■ Fragmento ■
====

En circunstancias normales se asume que hay que buscar un equilibrio entre orden y libertad: los individuos deben disponer de su esfera de libertad dentro de las regulaciones estatales. Sin embargo, en momentos excepcionales, como una catástrofe natural, la necesidad por reestablecer el orden aconseja incrementar la coacción a costa de la libertad.

El problema es que, como ya descubrieran liberales tan insignes como Friedrich Augustus von Hayek, el orden no puede ser construido de manera racional y cartesiana: debe emerger, de manera natural y espontánea, de la interacción humana. Precisamente en los momentos catastróficos, donde los mecanismos de coordinación habituales se resquebrajan, el Estado se hace especialmente prescindible.

====

■ Listado de registros ■

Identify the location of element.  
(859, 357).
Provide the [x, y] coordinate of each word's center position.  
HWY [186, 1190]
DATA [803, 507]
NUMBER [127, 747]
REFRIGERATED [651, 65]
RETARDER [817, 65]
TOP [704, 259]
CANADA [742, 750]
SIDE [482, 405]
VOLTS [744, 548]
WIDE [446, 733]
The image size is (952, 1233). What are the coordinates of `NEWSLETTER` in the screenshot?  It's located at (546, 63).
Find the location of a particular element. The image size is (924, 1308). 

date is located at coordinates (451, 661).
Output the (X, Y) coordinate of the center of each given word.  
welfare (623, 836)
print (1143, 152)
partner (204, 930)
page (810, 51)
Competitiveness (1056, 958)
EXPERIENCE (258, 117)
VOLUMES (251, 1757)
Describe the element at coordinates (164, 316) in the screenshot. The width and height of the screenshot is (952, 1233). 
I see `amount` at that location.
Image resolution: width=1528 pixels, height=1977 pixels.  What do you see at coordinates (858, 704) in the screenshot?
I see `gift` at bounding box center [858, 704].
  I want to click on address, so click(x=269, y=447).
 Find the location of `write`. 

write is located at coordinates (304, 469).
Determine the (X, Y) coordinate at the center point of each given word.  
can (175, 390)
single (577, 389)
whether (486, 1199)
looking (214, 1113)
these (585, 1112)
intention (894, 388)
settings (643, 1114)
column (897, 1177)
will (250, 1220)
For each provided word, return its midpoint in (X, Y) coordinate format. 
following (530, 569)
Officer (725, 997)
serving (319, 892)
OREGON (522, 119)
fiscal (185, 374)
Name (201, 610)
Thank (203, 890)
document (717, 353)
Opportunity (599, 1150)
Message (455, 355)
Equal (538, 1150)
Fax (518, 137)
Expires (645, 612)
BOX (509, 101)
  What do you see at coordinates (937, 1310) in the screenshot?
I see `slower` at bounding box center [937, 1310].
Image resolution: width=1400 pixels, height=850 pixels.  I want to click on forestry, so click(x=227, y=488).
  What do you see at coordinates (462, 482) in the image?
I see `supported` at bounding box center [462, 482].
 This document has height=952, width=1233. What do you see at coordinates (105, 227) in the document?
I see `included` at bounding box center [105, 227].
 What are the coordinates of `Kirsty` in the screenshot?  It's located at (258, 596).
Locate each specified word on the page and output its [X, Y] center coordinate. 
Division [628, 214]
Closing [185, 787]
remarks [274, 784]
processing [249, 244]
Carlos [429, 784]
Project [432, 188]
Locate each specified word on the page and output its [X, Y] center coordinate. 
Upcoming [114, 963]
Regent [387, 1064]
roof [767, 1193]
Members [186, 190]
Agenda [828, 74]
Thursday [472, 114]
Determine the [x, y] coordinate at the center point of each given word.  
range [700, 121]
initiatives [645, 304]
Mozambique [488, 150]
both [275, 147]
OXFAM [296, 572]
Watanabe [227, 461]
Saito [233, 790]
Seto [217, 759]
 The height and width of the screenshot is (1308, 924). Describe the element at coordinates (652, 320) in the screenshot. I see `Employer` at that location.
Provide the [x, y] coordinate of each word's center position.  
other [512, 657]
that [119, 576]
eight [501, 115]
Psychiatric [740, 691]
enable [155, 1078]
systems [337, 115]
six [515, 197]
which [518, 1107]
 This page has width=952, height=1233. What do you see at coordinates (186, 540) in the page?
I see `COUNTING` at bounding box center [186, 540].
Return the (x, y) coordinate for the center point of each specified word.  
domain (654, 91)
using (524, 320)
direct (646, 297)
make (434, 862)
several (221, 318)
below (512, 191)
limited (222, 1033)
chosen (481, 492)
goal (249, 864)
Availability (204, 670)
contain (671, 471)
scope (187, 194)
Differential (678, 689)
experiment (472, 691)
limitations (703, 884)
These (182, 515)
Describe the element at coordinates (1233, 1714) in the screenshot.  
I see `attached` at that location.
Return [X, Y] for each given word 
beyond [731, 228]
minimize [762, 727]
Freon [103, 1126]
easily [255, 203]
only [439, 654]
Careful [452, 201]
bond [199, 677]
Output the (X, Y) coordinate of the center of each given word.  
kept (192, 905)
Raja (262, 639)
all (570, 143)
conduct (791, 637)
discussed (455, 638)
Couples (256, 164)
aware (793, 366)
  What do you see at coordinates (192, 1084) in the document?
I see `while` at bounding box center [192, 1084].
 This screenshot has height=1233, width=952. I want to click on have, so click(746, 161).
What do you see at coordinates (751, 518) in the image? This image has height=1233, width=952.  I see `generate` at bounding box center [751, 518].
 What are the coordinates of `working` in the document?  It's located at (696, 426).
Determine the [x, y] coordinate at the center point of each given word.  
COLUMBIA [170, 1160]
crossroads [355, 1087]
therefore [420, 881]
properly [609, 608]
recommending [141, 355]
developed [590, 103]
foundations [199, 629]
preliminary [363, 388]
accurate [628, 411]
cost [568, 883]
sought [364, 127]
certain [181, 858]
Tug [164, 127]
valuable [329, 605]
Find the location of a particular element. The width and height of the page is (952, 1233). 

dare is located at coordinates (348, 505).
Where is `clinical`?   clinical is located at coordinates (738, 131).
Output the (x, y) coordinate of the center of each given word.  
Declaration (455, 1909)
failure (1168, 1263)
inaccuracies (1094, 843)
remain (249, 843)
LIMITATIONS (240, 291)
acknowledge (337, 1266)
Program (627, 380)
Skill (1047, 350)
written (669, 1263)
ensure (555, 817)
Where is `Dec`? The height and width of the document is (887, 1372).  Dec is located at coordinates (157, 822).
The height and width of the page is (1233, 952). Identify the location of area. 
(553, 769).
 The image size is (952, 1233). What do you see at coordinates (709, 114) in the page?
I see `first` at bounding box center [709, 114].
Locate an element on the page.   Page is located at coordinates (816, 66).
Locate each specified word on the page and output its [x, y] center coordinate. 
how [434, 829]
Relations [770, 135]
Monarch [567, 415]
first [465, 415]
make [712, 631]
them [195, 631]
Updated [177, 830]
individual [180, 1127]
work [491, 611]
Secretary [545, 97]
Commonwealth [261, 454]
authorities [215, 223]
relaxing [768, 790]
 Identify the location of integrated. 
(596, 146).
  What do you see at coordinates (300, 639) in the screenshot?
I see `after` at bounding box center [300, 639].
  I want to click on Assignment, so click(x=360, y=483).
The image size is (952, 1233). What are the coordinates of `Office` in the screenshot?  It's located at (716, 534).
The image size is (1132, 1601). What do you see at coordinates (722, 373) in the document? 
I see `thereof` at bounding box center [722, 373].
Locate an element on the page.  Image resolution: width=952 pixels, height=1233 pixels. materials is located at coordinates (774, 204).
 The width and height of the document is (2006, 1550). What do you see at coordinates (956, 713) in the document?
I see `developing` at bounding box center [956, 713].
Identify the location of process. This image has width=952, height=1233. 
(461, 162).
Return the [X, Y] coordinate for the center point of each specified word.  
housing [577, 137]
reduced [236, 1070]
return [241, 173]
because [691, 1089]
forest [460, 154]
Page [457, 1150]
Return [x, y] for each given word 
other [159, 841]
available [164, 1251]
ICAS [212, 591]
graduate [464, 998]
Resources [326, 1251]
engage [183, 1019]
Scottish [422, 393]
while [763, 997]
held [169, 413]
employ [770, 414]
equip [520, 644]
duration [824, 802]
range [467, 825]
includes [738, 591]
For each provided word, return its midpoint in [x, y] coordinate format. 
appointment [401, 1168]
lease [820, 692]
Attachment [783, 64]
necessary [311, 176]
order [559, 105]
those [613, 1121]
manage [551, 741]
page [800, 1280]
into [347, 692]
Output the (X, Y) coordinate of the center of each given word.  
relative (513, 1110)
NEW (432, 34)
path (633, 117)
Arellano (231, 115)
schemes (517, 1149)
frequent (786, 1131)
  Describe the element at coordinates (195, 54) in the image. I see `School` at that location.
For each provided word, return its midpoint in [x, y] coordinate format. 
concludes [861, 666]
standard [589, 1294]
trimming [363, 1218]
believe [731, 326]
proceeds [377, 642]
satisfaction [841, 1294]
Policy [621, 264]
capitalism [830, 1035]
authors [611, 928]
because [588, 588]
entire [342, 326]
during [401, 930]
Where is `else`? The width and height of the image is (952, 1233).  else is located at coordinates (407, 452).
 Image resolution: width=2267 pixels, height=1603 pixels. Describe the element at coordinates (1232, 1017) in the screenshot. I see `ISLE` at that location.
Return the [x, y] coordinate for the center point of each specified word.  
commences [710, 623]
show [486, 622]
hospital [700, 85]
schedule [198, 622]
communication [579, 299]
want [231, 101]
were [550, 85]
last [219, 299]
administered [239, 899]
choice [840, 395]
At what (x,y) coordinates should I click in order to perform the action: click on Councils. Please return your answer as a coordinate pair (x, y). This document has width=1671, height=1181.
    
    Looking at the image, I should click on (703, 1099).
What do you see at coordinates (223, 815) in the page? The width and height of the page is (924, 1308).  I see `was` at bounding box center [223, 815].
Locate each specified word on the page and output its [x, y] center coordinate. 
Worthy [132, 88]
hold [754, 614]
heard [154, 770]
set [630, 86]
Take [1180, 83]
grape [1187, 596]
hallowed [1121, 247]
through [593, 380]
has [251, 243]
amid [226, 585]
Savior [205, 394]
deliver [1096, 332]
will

====

■ Consigna 1 ■
Enumera todos los adjetivos del fragmento sobre orden y libertad que califican a la palabra «manera».
■ Consigna 2 ■
Responde brevemente, según el fragmento sobre orden y libertad:
(a) ¿Qué ejemplo de momento excepcional se menciona?
(b) ¿A qué liberal se cita por su nombre?
(c) ¿De qué debe emerger el orden?
■ Consigna 3 ■
Transcribe del fragmento sobre orden y libertad el pasaje que va desde «En circunstancias normales» hasta «hace especialmente prescindible.».

■ Solución 1 ■
racional, cartesiana, natural, espontánea

■ Solución 2 ■
(a) Una catástrofe natural.
(b) A Friedrich Augustus von Hayek.
(c) De la interacción humana.

■ Solución 3 ■
En circunstancias normales se asume que hay que buscar un equilibrio entre orden y libertad: los individuos deben disponer de su esfera de libertad dentro de las regulaciones estatales. Sin embargo, en momentos excepcionales, como una catástrofe natural, la necesidad por reestablecer el orden aconseja incrementar la coacción a costa de la libertad.

El problema es que, como ya descubrieran liberales tan insignes como Friedrich Augustus von Hayek, el orden no puede ser construido de manera racional y cartesiana: debe emerger, de manera natural y espontánea, de la interacción humana. Precisamente en los momentos catastróficos, donde los mecanismos de coordinación habituales se resquebrajan, el Estado se hace especialmente prescindible.